Tuesday, May 4, 2010

What Loophole?

"As it neared collapse in 2008, Lehman used an accounting gimmick to move $50 billion in assets off its books. The firm did this thanks to a more-than-questionable interpretation of accounting rules governing the treatment of repo transactions. ... Yet this apparently didn't raise red flags with the firm's auditor, Ernst & Young LLP, or the [SEC]. The lesson: Regulators should move toward a system where companies are judged by the substance of what they are trying to achieve, rather than meeting the definition of accounting rules", my emphasis, David Reilly (DR) at the WSJ, 13 March 2010, link: http://online.wsj.com/article/SB10001424052748704131404575117733017612228.html.
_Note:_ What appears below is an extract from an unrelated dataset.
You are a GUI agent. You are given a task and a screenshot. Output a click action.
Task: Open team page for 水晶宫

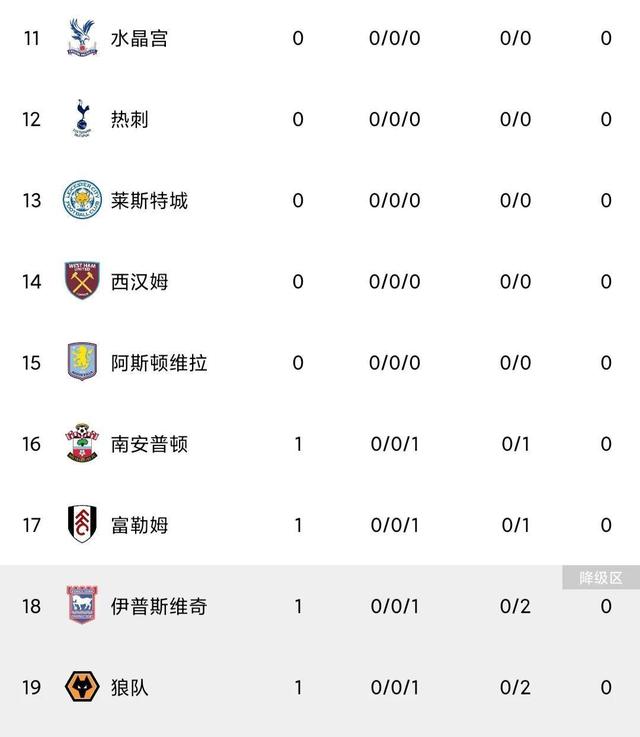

"The UK's Financial Reporting Council, the regulator for accounting and auditing, said Monday it had started looking at how Lehman Brothers Holdings Inc. repo transactions were accounted for and audited in the UK. It said it was seeking extra information from Lehman's former auditor, [E&Y]", Greg Manuel at the WSJ, 16 March 2010, link: http://online.wsj.com/article/SB10001424052748703909804575123913796112340.html.

DR, here's news for you: that's what we supposedly have now! The lawyer-infested SEC can't function at a level beyond that of "summary judgement". I don't know how many times I discussed "substance vs. form" with SEC personnel. They just don't get. Or do they? The IRS has a "step transaction doctrine" and realizes the substance and form of transactions may differ. The SEC apparently doesn't.

It's good to see someone look at this aside from the SEC.

2 comments:

Anonymous said...

"Step transaction doctrine"...

Think the Lehman repo was a step transaction? Hahahaha!

Mais oui... nice little roadmap for the SECers.

Independent Accountant said...

Anonymous:
I prefer dealing with the IRS over the SEC. IRS rulings make more sense on average than the SEC's. The SEC fools who could not follow Markopolos' roadmap in the Madoff affair will have trouble following this.